In the JB6 cell model, TPA treatment has been shown to activate the ERK pathway, which contributes to neoplastic transformation. In addition, the activated AKT signaling pathway by TPA also contributes to skin tumor promotion. We detected the phosphorylation status of ERK, JNK (both are the members of the MAPK family) and AKT. As shown in Figure S5, WA did not affect TPA-induced phosphorylation of ERK, JNK or AKT. These data suggest that the MAPK and AKT signaling pathways might not contribute to the mechanism of action of WA during the early stage of skin carcinogenesis. As a pivotal sensor of energy status, AMP-activated protein kinase (AMPK) plays an important role in cancer cell metabolism. In our future studies, the link between IDH1 and the AMPK pathway will be addressed.
Cell growth requires energy. How to obtain the energy makes a difference between cancer cells and normal cells. Even with ample oxygen, cancer cells prefer glycolysis over oxidative phosphorylation to produce ATP. On one hand, accumulating evidence has shown that there is mitochondrial malfunction in cancer cells, so do mutations in mtDNA and metabolic enzymes. In particular, Warburg first hypothesized that there is mitochondrial dysfunction in cancer cell development. mtDNA mutations have been found in various kinds of cancer, such as breast and colorectal cancer. Mutations of metabolic enzymes have also been identified, including succinate dehydrogenase, fumarate hydratase and IDH.[11, 37] On the other hand, some studies have shown that there is natural mitochondrial function in several cancer cells.[38, 39] Although the role of mitochondrial metabolism in cancer development remains a disputed question, our in vitro studies show that tumor promoters induced mitochondrial dysfunction and WA could reverse the effects in the early stage of skin carcinogenesis.

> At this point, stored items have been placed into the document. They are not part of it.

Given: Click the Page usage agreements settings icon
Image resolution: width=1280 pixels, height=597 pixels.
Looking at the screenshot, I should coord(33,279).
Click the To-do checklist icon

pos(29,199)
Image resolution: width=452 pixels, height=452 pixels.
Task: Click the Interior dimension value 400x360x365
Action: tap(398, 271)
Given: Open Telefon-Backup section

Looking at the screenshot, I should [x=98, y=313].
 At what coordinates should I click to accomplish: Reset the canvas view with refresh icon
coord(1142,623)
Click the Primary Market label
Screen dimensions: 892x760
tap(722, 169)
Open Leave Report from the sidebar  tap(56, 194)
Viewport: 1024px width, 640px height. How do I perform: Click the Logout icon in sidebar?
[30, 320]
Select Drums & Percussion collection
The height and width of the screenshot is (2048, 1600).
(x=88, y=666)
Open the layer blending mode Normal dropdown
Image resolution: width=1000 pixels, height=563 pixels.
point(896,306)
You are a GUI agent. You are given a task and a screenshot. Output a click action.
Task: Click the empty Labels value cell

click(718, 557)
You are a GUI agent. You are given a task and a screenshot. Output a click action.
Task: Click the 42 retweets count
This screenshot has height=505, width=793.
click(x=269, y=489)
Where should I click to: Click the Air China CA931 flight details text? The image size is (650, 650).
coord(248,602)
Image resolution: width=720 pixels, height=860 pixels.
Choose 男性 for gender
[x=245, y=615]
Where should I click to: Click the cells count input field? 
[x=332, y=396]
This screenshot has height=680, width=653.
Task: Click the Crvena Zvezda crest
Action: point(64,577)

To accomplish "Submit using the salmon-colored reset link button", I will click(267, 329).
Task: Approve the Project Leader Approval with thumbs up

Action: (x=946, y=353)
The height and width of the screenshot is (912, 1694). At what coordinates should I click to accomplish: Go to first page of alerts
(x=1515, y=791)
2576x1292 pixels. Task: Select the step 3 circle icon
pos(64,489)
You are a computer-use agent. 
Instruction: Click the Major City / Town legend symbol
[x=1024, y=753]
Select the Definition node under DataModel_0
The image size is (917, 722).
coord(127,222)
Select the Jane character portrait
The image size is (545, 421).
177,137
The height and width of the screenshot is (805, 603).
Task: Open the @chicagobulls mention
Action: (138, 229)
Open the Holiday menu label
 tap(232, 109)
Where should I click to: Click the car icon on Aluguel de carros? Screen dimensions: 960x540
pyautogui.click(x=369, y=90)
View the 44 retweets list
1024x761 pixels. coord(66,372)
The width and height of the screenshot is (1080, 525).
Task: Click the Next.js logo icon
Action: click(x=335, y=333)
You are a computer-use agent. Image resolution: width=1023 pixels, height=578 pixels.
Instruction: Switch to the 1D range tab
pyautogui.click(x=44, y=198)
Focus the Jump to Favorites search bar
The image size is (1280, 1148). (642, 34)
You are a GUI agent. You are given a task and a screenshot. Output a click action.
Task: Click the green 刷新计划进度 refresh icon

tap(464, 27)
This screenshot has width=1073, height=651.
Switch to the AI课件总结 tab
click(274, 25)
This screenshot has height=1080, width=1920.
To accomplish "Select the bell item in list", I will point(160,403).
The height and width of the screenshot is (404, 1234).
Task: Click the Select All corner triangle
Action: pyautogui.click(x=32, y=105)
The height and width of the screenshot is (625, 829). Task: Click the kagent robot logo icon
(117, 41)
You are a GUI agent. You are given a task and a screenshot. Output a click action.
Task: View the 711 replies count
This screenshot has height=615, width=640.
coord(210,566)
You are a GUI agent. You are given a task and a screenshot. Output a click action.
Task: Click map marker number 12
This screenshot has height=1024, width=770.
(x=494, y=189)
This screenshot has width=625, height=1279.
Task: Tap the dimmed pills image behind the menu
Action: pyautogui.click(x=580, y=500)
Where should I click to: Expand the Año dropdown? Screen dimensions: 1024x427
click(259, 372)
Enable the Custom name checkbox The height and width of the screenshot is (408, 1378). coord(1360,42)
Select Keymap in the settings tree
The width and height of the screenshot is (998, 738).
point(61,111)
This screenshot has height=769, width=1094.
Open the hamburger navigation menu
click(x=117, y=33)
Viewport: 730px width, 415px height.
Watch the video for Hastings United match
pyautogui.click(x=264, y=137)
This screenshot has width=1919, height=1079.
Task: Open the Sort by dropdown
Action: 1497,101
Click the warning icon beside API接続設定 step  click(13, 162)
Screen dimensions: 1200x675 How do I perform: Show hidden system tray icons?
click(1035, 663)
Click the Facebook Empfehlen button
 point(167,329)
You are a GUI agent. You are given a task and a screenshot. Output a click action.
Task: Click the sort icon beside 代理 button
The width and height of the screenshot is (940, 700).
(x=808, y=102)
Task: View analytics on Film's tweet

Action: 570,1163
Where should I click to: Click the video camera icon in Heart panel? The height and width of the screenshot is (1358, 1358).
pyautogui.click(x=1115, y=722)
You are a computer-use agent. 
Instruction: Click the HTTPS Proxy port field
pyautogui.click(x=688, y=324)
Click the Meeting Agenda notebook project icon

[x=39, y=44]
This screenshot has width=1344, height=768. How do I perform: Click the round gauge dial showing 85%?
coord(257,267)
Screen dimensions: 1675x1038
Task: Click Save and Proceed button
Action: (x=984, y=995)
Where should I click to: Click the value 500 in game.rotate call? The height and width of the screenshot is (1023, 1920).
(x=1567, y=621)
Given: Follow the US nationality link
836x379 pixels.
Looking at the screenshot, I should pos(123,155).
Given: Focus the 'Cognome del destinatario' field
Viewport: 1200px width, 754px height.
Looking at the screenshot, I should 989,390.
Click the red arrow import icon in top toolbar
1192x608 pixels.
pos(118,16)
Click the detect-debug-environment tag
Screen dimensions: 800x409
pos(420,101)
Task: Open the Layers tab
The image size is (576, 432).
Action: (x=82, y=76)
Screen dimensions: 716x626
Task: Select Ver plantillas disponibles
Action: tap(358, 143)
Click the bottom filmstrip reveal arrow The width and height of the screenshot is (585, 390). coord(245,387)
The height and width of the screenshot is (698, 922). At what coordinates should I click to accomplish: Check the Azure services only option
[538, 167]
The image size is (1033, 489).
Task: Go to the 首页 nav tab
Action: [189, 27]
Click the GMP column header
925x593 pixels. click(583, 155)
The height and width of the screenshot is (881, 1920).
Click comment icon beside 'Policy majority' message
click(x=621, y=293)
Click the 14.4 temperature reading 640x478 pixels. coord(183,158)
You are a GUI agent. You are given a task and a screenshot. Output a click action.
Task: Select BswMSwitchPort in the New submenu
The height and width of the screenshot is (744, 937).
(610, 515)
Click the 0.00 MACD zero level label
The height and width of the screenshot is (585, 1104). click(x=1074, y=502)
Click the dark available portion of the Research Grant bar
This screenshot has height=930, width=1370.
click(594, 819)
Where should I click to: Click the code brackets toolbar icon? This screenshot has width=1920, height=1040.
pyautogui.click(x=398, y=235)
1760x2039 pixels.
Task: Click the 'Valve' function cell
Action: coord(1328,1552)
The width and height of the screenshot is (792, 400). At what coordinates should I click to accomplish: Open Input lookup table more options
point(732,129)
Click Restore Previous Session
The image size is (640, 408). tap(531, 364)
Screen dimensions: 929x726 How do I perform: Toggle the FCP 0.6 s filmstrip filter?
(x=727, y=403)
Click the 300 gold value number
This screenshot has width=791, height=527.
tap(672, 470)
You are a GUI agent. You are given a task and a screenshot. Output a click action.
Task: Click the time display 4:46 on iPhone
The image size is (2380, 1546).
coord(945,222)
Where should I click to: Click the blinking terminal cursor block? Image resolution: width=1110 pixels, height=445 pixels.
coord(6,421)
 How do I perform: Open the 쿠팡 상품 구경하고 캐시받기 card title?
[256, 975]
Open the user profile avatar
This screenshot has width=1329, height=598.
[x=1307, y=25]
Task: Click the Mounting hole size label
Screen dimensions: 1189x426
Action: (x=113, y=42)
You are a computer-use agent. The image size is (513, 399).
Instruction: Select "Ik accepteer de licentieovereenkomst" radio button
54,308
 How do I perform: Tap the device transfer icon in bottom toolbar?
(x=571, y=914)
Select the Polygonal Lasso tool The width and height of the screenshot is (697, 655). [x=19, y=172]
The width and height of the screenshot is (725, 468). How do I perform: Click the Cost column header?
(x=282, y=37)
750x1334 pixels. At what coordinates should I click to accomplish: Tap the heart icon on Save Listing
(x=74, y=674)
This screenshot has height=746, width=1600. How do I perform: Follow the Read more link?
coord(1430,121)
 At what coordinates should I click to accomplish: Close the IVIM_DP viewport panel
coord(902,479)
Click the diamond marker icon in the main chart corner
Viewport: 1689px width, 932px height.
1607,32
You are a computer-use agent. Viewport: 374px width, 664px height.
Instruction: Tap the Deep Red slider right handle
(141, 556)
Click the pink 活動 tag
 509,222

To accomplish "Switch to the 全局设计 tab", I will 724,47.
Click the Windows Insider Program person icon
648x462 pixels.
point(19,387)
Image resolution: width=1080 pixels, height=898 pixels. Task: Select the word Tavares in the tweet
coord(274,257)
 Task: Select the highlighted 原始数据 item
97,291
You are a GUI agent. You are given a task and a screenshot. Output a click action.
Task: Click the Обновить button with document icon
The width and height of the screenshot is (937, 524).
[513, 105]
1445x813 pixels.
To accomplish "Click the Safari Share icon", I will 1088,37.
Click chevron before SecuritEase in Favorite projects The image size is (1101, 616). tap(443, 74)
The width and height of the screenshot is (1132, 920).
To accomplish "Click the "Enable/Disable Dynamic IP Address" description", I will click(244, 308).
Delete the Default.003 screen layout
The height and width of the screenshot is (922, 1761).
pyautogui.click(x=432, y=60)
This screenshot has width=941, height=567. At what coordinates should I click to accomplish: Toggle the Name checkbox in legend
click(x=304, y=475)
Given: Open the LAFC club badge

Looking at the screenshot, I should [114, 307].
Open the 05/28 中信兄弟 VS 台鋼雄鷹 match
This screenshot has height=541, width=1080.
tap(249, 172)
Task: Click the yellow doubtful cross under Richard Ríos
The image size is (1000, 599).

Wild-type IDH1 converts isocitrate to α-KG, which activates dioxygenases. Mutant IDH1 gains a new function, which produces 2-hydroxyglutatarate. Based on our previous studies, both UV irradiation (in vitro) and tumor promoter TPA (in vitro and in vivo) cause downregulation of IDH1 expression and activity in skin epidermal cells. In addition, knockdown of IDH1 enhances whereas overexpression of IDH1 suppresses skin cell transformation, suggesting a tumor suppressive role for IDH1 in the early stage of skin carcinogenesis. In addition, the expression and activity levels of IDH2 are not altered by tumor promoter treatment. In the present study, we found that WA promotes the conversion of isocitrate to α-KG. However, as an important metabolic enzyme, glutamate dehydrogenase (GDH) converts glutamate to α-KG as well. We detected levels of GDH activity using JB6 P+ cells. As shown in Figure S6, GDH activity was not significantly altered by either the TPA or WA treatment. Furthermore, our result (Fig. S7) demonstrated that WA did not alter the protein expression of IDH2. These results suggest that WA exerts its chemopreventive activity by maintaining IDH1 activation during early tumorigenesis.
In summary, our studies indicate that IDH1 and mitochondrial dysfunction will be induced during early skin tumorigenesis. Withaferin A can preserve IDH1 activity and mitochondrial function, which might provide a novel mechanism for WA as a chemopreventive agent.